** Opening Text block block **
Hire to Retire Discovery Guide
This guide provides a structured framework for conducting discovery for AI Employees that support the employee lifecycle -- from talent acquisition through onboarding, employee support, and offboarding.
Product Suite Overview
Ema's Employee Experience (EX) suite consists of specialized AI Employees that support different stages of the employee journey:
| AI Employee | Purpose |
|---|---|
| Job Description Generator | Creates comprehensive, inclusive job descriptions using structured inputs. |
| Market Intelligence Generator | Benchmarks roles and salaries with real-time labor market data. |
| Resume Ranking Assistant | Extracts, scores, and ranks candidate resumes against job requirements. |
| Leadership Recruiter | Automates executive sourcing and engagement. |
| Onboarding Assistant | Generates offer letters and employment contracts. |
| Employee Assistant | Delivers real-time support and workflow automation for employees. |
Each AI Employee can be deployed independently or together, based on organizational needs and technical readiness.
Discovery Preparation
Required Knowledge
- Familiarity with HR systems (ATS, HRIS, case management, payroll).
- Understanding of HR lifecycle workflows and role responsibilities.
- Awareness of data privacy, compliance, and security expectations.
Stakeholders to Involve
- HRIS and HR operations teams.
** Closing Text block block **
** Opening Study material block **
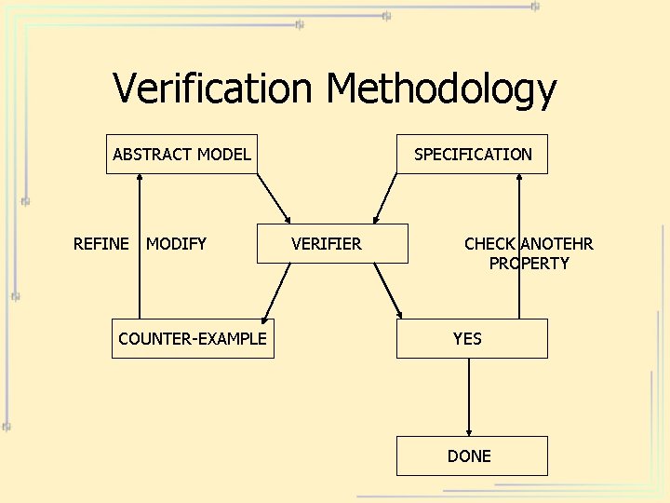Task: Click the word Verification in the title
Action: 212,89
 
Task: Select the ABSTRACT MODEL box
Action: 182,155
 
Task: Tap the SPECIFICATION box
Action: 473,155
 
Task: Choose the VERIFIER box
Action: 331,244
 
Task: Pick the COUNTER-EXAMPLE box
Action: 193,338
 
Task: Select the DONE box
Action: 471,455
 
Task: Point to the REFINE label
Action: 100,244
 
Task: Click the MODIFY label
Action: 176,244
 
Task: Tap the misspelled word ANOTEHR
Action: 556,244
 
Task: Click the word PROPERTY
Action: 529,264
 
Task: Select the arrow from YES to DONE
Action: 469,397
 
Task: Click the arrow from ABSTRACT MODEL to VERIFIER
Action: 274,198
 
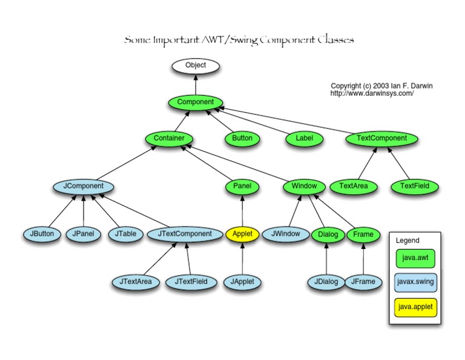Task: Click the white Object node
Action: pyautogui.click(x=195, y=65)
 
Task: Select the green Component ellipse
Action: pyautogui.click(x=195, y=102)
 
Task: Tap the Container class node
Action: pyautogui.click(x=169, y=139)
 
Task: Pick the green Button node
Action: pyautogui.click(x=242, y=139)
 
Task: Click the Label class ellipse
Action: pyautogui.click(x=304, y=139)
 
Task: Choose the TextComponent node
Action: pyautogui.click(x=381, y=139)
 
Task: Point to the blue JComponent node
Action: pyautogui.click(x=84, y=186)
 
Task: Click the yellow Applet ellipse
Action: pyautogui.click(x=242, y=234)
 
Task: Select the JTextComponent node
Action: pyautogui.click(x=185, y=234)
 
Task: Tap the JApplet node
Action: pyautogui.click(x=242, y=282)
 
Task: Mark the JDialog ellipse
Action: pyautogui.click(x=326, y=282)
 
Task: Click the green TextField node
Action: pyautogui.click(x=414, y=186)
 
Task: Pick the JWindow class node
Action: pyautogui.click(x=285, y=234)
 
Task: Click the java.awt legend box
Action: pyautogui.click(x=415, y=259)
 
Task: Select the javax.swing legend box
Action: pyautogui.click(x=415, y=282)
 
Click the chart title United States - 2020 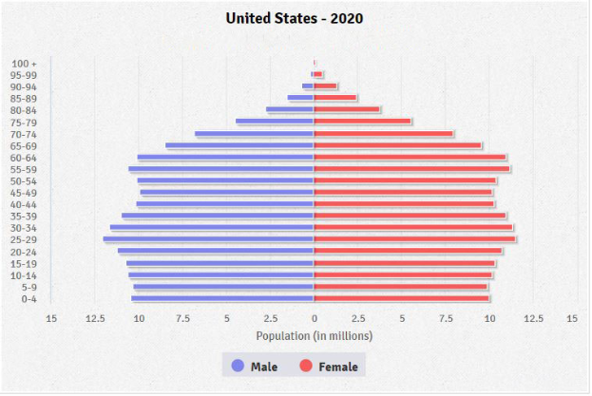pos(295,18)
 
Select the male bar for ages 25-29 pos(209,239)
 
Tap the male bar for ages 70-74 pos(255,134)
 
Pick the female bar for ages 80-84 pos(347,110)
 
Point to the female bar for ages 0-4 pos(402,298)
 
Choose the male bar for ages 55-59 pos(221,169)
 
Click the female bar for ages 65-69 pos(398,145)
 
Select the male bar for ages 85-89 pos(301,98)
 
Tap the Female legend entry pos(329,367)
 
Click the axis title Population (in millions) pos(315,335)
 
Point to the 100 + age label pos(25,64)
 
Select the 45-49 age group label pos(25,193)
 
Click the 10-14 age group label pos(25,275)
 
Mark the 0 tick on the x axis pos(315,318)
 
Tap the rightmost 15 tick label pos(572,318)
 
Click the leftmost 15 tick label pos(51,318)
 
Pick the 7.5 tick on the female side pos(446,318)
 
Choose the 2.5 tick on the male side pos(270,318)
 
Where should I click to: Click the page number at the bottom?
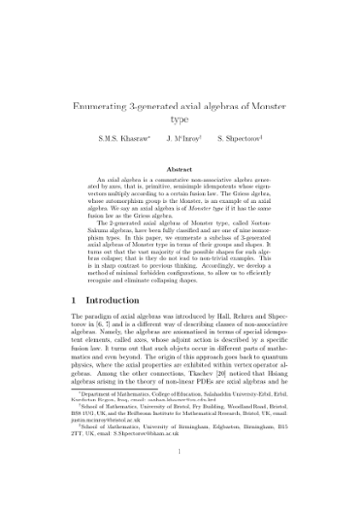(180, 479)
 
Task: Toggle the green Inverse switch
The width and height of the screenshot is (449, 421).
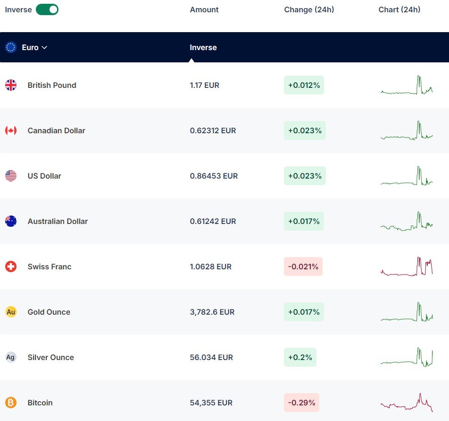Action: click(47, 9)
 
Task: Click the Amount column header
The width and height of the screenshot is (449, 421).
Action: click(204, 10)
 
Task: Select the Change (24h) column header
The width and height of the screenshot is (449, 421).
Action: click(309, 10)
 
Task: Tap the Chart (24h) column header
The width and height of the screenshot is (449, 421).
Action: click(399, 10)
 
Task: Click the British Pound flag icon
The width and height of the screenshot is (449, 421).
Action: click(11, 85)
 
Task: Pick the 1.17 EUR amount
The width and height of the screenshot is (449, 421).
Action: click(205, 85)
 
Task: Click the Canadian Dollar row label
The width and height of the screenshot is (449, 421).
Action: click(57, 130)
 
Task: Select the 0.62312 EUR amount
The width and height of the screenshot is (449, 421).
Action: click(213, 130)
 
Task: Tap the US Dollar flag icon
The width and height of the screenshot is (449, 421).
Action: click(11, 176)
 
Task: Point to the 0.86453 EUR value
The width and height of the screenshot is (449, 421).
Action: click(214, 176)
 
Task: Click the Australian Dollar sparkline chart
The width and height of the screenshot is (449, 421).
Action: click(407, 221)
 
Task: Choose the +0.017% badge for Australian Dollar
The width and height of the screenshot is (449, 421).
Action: click(304, 221)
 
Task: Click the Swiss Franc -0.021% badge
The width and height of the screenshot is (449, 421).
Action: click(303, 266)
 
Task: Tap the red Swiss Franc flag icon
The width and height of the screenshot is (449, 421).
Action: click(11, 266)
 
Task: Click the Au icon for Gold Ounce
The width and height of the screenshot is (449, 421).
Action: click(11, 312)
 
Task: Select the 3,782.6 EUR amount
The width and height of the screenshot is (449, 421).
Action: click(212, 312)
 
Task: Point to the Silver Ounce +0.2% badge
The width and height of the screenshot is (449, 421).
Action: click(300, 357)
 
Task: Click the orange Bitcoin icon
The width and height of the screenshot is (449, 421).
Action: click(11, 403)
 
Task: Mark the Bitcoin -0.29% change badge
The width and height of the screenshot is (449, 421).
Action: click(301, 403)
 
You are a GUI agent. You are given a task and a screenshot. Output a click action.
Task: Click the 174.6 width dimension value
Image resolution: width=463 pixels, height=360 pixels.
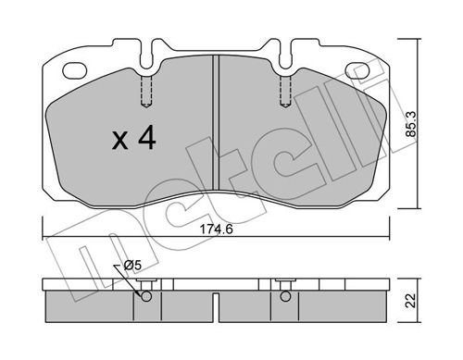click(216, 230)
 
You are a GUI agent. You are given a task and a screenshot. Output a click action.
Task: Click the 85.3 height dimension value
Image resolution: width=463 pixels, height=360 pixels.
click(411, 124)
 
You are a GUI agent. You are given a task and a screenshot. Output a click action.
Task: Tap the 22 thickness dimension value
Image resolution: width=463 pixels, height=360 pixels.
click(411, 301)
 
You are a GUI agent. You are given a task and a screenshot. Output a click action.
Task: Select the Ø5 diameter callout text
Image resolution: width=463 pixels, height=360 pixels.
click(132, 266)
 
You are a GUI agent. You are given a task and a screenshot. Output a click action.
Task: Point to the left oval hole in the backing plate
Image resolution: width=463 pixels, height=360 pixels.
click(74, 70)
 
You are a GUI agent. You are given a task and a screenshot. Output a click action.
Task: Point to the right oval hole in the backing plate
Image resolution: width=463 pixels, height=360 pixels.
click(357, 70)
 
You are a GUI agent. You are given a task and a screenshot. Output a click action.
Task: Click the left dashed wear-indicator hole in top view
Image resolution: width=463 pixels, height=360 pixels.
click(146, 92)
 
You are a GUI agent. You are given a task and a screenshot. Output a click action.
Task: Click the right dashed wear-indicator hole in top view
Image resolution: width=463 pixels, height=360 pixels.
click(285, 92)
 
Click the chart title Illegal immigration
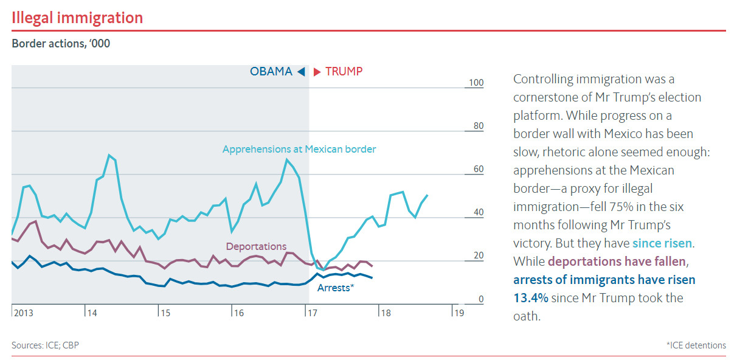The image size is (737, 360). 77,18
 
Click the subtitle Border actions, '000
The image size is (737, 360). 61,44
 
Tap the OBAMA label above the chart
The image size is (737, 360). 271,72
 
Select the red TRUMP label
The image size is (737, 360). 344,72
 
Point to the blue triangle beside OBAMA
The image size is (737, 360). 300,72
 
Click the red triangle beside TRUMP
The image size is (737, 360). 317,72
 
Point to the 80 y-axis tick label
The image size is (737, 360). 478,126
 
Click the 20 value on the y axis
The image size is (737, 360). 478,255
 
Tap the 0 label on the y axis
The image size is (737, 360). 480,299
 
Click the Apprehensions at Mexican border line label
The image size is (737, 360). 299,149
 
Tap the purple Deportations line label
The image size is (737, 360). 256,246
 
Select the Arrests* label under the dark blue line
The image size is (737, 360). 336,288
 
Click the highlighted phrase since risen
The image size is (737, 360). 662,243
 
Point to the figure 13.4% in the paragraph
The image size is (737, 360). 531,298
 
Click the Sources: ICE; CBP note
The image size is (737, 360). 45,345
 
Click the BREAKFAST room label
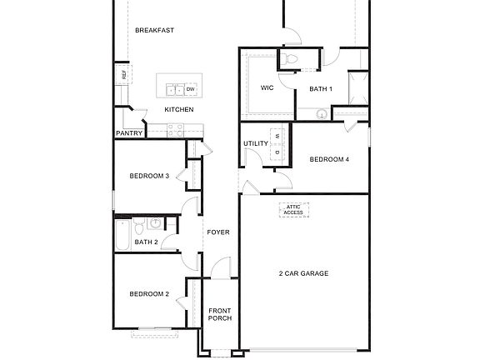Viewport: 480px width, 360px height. point(154,31)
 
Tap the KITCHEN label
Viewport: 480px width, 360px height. point(179,110)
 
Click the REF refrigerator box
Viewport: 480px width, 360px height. point(123,75)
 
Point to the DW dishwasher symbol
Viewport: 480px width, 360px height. point(191,89)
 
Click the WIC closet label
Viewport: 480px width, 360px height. point(268,88)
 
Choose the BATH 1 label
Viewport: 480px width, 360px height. point(321,89)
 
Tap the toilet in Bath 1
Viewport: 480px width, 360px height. point(289,58)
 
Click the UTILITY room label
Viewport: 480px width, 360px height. point(256,143)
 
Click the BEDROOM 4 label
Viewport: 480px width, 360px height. point(329,159)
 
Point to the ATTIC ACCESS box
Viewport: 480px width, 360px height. point(293,210)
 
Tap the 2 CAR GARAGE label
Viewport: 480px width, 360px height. point(303,273)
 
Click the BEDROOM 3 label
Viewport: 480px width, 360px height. point(149,176)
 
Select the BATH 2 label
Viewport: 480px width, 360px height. point(146,242)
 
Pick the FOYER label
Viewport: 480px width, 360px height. point(218,232)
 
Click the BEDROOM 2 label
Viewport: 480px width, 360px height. point(149,293)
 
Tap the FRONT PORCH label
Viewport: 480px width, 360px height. point(220,314)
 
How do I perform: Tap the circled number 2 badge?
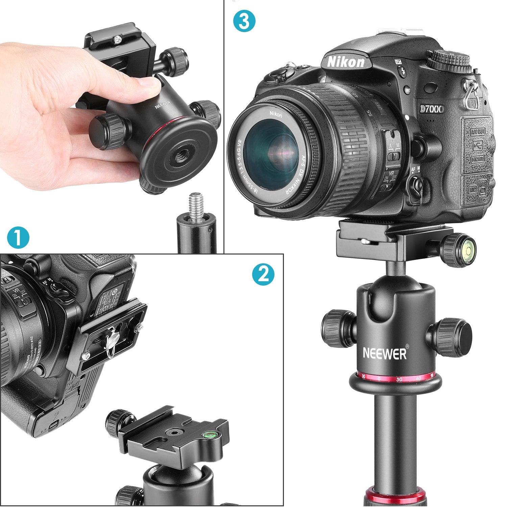[x=263, y=274]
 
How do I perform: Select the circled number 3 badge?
[x=244, y=21]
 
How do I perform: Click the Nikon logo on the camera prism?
[x=346, y=62]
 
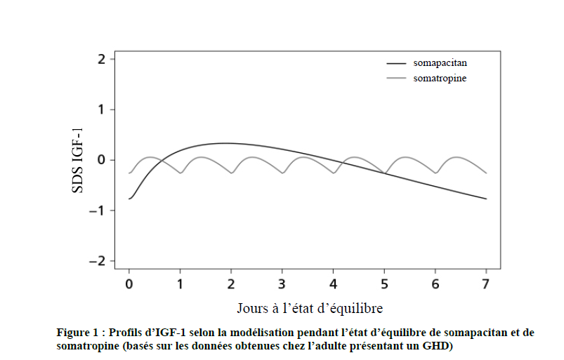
** Closing Study material block **
In the Hire to Retire discovery guide, which AI Employee generates offer letters and employment contracts?

The Onboarding Assistant.